Functional cyanobacterial beta-carboxysomes have an absolute requirement for both long and short forms of the CcmM protein.

Carboxysomes are an essential part of the cyanobacterial CO2-concentrating mechanism, consisting of a protein shell and an interior of Rubisco. The beta-carboxysome shell protein CcmM forms two peptides via a proposed internal ribosomal entry site (IRES) within the ccmM transcript in Synechococcus PCC7942. The abundant short form (35 kD, M35) consists of Rubisco small subunit-like repeats and binds Rubisco. The lower abundance long form (58 kD, M58) also contains a gamma-carbonic anhydrase-like domain, which binds the carboxysomal carbonic anhydrase, CcaA. We examined whether these CcmM forms arise via an IRES or by other means.
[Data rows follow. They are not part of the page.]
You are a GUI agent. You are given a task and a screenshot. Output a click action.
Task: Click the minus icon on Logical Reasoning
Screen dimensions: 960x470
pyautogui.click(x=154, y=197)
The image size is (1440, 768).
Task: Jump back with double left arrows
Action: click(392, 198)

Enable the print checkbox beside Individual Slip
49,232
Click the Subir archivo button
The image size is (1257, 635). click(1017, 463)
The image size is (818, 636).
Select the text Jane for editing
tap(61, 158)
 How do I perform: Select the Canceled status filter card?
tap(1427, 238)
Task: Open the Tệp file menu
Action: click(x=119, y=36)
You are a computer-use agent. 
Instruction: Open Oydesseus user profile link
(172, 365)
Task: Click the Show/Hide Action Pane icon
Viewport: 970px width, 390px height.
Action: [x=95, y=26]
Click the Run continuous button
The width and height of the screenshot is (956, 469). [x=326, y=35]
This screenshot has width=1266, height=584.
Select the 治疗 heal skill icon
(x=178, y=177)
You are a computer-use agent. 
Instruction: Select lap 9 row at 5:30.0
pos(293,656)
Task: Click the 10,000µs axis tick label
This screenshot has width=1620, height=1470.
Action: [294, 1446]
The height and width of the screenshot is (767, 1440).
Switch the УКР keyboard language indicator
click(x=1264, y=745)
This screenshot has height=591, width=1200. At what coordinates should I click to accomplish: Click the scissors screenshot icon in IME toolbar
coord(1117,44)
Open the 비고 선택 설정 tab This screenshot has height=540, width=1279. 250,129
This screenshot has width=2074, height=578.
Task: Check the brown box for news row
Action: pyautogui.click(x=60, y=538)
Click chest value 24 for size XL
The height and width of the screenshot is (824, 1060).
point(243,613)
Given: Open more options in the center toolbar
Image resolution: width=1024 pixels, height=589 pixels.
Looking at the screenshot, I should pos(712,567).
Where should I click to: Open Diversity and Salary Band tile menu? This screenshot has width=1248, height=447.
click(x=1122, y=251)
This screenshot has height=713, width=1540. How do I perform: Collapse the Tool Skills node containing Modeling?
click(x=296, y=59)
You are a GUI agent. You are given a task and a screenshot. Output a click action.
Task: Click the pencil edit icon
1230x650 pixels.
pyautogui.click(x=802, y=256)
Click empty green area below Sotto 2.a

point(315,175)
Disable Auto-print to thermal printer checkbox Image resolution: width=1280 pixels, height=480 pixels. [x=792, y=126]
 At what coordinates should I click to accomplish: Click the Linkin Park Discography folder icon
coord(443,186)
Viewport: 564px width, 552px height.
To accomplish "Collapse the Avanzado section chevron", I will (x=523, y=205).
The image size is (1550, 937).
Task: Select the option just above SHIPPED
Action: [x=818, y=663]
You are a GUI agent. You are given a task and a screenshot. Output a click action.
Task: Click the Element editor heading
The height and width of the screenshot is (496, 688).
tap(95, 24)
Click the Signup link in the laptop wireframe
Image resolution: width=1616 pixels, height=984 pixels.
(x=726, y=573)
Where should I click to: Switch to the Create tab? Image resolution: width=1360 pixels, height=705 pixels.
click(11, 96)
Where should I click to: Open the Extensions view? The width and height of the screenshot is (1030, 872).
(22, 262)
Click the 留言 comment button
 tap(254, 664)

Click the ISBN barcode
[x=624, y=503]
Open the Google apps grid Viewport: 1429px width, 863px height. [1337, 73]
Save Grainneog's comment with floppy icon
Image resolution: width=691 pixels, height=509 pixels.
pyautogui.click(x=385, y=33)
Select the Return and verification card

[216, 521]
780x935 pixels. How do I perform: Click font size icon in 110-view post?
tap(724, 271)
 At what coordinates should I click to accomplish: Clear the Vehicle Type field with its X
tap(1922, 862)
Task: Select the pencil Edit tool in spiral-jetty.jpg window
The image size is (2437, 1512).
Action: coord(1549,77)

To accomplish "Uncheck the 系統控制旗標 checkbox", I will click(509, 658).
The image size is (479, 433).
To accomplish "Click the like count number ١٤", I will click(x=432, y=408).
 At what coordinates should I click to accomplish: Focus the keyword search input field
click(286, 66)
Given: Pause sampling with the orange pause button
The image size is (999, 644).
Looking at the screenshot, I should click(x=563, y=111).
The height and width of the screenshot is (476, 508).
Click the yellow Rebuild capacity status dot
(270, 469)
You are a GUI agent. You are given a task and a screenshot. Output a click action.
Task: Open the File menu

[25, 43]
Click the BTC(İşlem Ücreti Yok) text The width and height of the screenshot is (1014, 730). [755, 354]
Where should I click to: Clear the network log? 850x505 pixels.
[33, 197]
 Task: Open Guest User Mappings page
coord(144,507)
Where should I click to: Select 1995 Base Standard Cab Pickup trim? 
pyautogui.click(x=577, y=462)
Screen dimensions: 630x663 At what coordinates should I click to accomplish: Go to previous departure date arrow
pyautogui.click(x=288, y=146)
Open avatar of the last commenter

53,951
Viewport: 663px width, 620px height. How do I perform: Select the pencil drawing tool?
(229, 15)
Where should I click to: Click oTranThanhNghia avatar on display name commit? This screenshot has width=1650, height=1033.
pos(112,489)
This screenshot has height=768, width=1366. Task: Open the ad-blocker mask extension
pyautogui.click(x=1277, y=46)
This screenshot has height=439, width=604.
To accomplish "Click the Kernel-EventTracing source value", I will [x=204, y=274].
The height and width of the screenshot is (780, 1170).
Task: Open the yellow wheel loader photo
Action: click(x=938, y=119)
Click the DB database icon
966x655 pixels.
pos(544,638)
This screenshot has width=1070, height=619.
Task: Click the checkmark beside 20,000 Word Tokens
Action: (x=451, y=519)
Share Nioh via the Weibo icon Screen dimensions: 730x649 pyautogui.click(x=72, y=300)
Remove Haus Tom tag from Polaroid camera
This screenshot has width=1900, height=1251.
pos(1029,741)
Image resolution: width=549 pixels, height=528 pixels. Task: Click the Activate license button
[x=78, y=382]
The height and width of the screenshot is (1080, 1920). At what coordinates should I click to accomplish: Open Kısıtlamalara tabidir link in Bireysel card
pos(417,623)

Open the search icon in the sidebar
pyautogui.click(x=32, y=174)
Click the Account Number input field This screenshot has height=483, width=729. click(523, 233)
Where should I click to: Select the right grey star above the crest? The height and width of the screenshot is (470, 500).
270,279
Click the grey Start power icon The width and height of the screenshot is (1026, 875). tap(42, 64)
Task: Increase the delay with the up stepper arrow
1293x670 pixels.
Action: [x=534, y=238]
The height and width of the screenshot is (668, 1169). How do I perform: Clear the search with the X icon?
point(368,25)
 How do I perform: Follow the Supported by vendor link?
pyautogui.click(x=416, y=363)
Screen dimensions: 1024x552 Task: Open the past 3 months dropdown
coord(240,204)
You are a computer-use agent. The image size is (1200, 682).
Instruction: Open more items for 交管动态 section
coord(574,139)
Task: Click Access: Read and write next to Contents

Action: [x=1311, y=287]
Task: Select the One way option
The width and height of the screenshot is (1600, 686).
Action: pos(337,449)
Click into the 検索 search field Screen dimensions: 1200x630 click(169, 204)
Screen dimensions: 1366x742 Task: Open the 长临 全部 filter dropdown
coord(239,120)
Mutations of a putative internal start codon (GTG) and Shine-Dalgarno sequence within ccmM, along with a gene coding for M35 alone, were examined in the high-CO2-requiring (HCR) carboxysomeless mutant, DeltaccmM. Expression of wild-type ccmM in DeltaccmM restored the wild-type phenotype, while mutation of putative start and Shine-Dalgarno sequences led to as much as 20-fold reduction in M35 content with no recovery from HCR phenotype. These cells also contained small electron-dense structures. Cells producing little or no M58, but sufficient M35, were found to contain large electron-dense structures, no CcaA, and had a HCR phenotype. Large subcellular aggregates can therefore form in the absence of M58, suggesting a role for M35 in internal carboxysome Rubisco packing. The results confirm that M35 is independently translated via an IRES within ccmM. Importantly, the data reveal that functional carboxysomes require both M35 and M58 in sufficient quantities and with a minimum stoichiometry of close to 1:1.